**EXERCISE:** Could you retype the records exactly, from the line that contains "The image size is (906, 422)." down to the line that contains "Enable Pager-Abfrage aktivieren", including both of those lines and nothing else?
━━━ THE DATA ━━━
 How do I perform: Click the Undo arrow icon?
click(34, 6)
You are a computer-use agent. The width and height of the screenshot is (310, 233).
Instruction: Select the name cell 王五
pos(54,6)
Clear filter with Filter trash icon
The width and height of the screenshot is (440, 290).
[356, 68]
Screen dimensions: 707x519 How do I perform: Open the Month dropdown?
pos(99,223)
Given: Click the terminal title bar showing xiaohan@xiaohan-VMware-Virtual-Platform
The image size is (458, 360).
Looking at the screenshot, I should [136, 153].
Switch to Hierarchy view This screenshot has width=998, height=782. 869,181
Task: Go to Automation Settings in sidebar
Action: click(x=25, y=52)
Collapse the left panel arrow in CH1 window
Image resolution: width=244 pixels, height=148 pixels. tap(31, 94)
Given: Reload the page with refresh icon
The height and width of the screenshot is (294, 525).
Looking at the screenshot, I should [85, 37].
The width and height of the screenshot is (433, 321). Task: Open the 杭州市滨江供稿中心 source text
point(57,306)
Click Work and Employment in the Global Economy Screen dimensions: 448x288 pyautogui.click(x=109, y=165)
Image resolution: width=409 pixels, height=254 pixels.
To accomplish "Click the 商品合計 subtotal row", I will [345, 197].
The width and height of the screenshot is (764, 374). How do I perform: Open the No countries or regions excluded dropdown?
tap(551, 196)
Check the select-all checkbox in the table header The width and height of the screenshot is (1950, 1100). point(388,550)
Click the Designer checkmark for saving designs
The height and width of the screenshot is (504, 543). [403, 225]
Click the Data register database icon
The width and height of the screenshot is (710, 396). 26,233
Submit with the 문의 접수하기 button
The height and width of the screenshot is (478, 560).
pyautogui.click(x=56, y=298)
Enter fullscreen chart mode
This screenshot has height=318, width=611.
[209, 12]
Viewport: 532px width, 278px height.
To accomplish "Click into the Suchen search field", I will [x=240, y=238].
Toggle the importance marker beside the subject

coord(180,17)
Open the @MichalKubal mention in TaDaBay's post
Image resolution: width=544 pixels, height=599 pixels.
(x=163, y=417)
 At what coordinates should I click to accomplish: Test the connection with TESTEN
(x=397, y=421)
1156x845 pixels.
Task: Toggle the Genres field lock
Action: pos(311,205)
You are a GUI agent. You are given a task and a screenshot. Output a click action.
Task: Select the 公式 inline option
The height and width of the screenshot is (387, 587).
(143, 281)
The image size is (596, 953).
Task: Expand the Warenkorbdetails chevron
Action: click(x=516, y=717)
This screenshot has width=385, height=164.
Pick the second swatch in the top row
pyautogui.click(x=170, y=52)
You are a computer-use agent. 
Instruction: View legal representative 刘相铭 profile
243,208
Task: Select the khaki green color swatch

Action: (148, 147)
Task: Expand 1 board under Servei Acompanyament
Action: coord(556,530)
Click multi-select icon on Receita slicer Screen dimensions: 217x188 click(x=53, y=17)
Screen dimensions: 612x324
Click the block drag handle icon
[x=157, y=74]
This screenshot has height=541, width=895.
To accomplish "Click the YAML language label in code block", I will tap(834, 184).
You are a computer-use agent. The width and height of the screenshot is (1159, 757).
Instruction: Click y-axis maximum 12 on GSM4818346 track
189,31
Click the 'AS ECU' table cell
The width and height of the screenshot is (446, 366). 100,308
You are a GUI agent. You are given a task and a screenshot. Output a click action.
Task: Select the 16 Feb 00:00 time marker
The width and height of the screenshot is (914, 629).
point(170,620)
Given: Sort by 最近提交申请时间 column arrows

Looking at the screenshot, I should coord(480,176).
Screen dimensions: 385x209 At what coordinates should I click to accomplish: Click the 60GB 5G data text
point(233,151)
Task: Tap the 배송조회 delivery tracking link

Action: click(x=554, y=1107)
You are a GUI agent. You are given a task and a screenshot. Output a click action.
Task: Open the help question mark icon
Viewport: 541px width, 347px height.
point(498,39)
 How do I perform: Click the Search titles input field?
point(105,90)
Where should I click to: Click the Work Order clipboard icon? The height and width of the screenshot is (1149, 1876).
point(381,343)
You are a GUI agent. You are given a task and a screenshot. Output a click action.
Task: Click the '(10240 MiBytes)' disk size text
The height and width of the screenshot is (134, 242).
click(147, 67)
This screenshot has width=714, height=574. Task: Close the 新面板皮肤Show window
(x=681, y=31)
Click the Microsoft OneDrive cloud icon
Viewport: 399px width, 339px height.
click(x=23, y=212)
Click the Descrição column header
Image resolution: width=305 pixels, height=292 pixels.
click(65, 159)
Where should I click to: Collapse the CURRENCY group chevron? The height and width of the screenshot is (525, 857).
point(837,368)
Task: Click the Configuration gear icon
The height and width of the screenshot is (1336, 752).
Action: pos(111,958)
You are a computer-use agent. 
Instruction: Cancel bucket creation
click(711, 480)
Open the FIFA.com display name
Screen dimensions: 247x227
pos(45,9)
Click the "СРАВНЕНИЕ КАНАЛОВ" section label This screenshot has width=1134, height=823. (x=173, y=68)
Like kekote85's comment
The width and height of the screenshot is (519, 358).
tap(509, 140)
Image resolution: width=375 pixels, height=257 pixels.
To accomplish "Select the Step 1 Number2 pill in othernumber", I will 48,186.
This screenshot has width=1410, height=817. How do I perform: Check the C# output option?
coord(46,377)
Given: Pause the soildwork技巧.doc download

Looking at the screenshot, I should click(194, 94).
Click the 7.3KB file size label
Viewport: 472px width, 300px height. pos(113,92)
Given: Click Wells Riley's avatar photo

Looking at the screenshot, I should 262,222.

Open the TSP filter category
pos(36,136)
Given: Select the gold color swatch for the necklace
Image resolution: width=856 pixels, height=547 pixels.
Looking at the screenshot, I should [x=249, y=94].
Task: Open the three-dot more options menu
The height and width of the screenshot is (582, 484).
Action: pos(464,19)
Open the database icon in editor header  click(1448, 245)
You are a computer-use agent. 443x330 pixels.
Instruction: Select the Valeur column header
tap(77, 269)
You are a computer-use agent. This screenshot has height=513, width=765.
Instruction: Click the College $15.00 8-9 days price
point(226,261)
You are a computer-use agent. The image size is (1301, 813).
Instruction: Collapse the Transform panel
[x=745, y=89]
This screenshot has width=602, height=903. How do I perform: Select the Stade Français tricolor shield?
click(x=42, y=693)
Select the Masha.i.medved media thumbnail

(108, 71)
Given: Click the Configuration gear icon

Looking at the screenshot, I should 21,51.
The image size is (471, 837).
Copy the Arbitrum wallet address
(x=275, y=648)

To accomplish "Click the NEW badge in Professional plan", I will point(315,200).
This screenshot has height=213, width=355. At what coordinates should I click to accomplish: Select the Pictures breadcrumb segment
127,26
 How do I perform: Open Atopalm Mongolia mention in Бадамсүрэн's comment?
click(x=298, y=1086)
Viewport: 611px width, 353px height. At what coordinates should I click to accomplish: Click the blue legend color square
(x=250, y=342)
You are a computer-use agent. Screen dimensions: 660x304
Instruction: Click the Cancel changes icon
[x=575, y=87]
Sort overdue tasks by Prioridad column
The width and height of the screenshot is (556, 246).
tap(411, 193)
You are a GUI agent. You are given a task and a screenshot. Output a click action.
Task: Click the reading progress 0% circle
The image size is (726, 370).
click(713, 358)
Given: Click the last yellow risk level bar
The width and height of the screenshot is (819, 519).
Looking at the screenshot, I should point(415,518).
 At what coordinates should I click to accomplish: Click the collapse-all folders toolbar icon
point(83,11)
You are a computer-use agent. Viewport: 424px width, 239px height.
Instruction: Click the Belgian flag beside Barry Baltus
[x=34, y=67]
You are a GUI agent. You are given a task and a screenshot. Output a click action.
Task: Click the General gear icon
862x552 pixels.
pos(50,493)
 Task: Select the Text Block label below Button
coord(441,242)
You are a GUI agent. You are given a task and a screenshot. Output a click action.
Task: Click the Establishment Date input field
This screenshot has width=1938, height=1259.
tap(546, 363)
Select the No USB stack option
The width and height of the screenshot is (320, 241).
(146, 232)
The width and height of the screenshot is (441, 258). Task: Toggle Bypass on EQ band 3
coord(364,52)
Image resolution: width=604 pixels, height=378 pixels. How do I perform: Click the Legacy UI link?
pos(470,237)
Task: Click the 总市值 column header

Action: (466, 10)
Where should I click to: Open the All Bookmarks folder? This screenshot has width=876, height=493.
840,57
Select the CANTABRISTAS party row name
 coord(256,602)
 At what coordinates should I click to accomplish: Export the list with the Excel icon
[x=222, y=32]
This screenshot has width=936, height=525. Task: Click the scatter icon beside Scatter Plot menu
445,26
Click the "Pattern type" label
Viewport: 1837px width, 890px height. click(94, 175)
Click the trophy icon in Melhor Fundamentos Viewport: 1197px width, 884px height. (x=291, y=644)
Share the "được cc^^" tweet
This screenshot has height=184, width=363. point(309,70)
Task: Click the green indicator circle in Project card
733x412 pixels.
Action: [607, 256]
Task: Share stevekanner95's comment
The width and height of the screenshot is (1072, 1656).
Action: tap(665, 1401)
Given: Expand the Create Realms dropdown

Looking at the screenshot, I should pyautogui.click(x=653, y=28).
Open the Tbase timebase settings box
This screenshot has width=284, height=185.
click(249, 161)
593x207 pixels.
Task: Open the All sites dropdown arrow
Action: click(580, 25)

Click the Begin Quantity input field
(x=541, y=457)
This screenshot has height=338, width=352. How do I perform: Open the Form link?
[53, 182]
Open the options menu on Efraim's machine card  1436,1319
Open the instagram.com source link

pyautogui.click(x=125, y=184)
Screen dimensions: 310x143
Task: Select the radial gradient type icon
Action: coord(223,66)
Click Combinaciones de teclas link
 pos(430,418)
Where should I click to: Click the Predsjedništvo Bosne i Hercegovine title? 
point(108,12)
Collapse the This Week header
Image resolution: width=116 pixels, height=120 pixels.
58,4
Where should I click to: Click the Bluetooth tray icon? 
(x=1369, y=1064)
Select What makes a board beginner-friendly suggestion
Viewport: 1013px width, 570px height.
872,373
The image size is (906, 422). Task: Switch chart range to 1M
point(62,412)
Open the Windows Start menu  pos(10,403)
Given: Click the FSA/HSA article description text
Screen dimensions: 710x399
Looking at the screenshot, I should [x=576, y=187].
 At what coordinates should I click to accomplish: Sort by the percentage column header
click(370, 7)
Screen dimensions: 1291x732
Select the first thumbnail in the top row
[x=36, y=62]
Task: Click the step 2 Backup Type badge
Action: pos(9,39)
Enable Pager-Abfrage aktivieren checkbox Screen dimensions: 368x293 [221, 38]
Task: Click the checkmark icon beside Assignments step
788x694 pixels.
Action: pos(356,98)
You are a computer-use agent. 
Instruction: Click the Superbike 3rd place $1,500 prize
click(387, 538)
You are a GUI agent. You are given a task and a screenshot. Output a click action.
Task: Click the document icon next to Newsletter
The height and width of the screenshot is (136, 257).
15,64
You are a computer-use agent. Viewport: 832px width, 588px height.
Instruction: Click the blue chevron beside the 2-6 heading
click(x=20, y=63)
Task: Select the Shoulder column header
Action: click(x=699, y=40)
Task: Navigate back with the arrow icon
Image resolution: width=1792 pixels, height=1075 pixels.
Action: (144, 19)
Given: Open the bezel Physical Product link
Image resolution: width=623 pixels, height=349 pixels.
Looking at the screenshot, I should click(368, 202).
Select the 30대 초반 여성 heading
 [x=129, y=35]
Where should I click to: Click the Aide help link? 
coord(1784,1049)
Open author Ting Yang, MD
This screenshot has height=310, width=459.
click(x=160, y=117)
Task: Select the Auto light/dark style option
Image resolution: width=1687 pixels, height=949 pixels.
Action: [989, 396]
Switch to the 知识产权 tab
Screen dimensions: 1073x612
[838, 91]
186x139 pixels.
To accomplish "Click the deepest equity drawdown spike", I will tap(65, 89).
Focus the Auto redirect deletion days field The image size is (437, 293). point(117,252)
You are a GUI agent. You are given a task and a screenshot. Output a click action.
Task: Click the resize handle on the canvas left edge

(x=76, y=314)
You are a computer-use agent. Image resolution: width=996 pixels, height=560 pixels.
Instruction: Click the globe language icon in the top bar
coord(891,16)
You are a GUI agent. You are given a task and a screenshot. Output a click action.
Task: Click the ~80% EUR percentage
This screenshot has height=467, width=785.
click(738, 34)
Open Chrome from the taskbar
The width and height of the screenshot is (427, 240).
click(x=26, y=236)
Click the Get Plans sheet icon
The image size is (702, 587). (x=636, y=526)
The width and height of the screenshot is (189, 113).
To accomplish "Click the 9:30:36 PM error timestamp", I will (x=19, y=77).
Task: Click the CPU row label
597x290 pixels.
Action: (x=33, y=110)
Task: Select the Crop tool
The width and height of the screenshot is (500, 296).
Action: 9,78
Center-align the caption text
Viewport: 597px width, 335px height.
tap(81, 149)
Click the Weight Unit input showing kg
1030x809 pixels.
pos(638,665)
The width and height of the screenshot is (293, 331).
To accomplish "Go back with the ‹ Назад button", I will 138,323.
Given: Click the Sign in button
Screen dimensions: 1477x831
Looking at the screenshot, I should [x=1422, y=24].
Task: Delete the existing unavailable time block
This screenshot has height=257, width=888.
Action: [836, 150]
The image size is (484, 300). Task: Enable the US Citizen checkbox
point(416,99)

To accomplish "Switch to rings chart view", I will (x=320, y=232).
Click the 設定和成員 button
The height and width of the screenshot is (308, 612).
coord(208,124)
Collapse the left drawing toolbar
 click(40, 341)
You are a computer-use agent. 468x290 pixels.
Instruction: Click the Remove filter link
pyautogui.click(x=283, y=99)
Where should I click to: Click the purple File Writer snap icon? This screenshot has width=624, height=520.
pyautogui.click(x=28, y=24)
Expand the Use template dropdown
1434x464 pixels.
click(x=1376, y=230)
━━━
**CORRECT ANSWER:**
The image size is (906, 422). Task: Switch chart range to 1M
point(62,412)
Open the Windows Start menu  pos(10,403)
Given: Click the FSA/HSA article description text
Screen dimensions: 710x399
Looking at the screenshot, I should [x=576, y=187].
 At what coordinates should I click to accomplish: Sort by the percentage column header
click(370, 7)
Screen dimensions: 1291x732
Select the first thumbnail in the top row
[x=36, y=62]
Task: Click the step 2 Backup Type badge
Action: pos(9,39)
Enable Pager-Abfrage aktivieren checkbox Screen dimensions: 368x293 [221, 38]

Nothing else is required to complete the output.